The erythematosquamous form is characterized by the presence of round patches of pink or reddish color, often with a bluish tinge, with well-defined borders. Small scales are usually present on the surface of the patches, and there is a discontinuous border of succulent papules around their periphery. These papules often have small vesicles and crusts.

The follicular-papular form involves the fine hairs within the erythematosquamous lesions. Hair loses its natural shine and becomes dull.

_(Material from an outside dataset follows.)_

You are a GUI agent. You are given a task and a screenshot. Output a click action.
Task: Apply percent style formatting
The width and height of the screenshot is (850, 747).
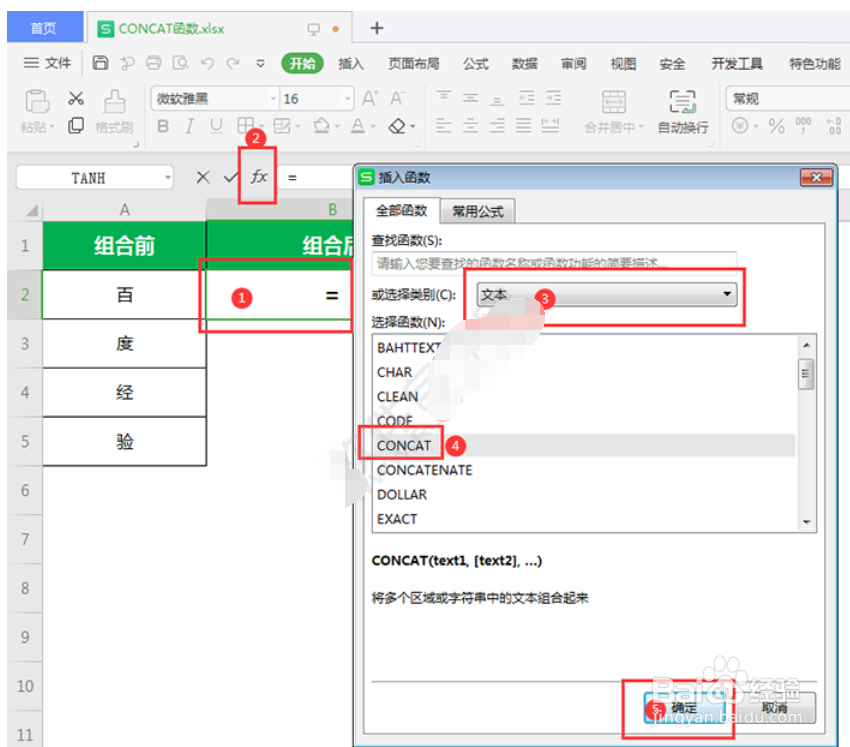tap(777, 125)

Diagnosis of dermatophytosis is based on clinical presentation and laboratory findings:

Microscopic examination of scales from affected skin areas. Cultural and PCR methods are used to determine fungal species.

If systemic antifungals are prescribed, a biochemical blood test is recommended to assess bilirubin, AST, ALT, GGT, alkaline phosphatase and glucose levels. For treatment-resistant forms of onychomycosis, ultrasound examination of superficial and deep vessels is recommended.

  • Pityriasis rosea
  • Granuloma Annulare
  • Nummular Eczema
  • Psoriasis
  • Necrobiosis Lipoidica
  • Bowen's Disease
  • Lyme Disease
  • Fixed drug eruption
  • Erythema annulare centrifugum
  • Pityriasis Versicolor
  • Contact Dermatitis
  • Lichen Planus
  • Seborrheic Dermatitis
  • Lichen Simplex Chronicus
  • Scabies
  • Sarcoidosis
  • Small Plaque Parapsoriasis
  • Pityriasis Lichenoides
  • Secondary Syphilis
  • Pellagra
  • Cutaneous T-cell Lymphoma
  • Necrolitic Migratory Erythema
  • Subacute Cutaneous Lupus Erythematosus
  • Ecthyma and Impetigo

Treatment Goals:

  • Clinical resolution
  • Negative results in microscopy test

Topical Therapy

Topical antifungals:

  • Isoconazole cream, applied 1-2 times daily for 4 weeks, or
  • Terbinafine spray or dermgel, applied 2 times daily until clinical manifestations resolve, or
  • Ciclopirox cream, applied 2 times daily until clinical manifestations resolve, or
  • Clotrimazole cream, ointment, or solution, applied 2 times daily until clinical manifestations resolve, or
  • Ketoconazole cream or ointment, applied 1-2 times daily until clinical manifestations resolve, or
  • Bifonazole cream, applied 1-2 times daily for 5 weeks.
  • Econazole cream, applied 2 times daily until clinical manifestations resolve, or
  • Miconazole cream, applied 2 times daily until clinical manifestations resolve, or

For significant hyperkeratosis in tinea, a preliminary removal of the epidermal stratum corneum is performed using bifonazole, applied once daily for 3-4 days.

Systemic therapy

If topical therapy is ineffective, systemic antifungals are prescribed:

  • Itraconazole 200 mg orally daily after meals for 7 days, then 100 mg orally daily after meals for 1-2 weeks, or
  • Terbinafine 250 mg orally daily after meals for 3-4 weeks, or
  • Fluconazole 150 mg orally after meals once a week for at least 3-4 weeks.

Prevention

Primary prevention: Foot care aimed at preventing microtraumas, abrasions, elimination of hyperhidrosis (aluminum chlorohydrate 15% + decylene glycol 1%) or dryness of the skin (tetranyl U 1.5% + urea 10%), flat feet, and others.

Secondary prevention: Disinfectant treatment of footwear, gloves once a month until complete healing:

Chlorhexidine bigluconate, 1% solution.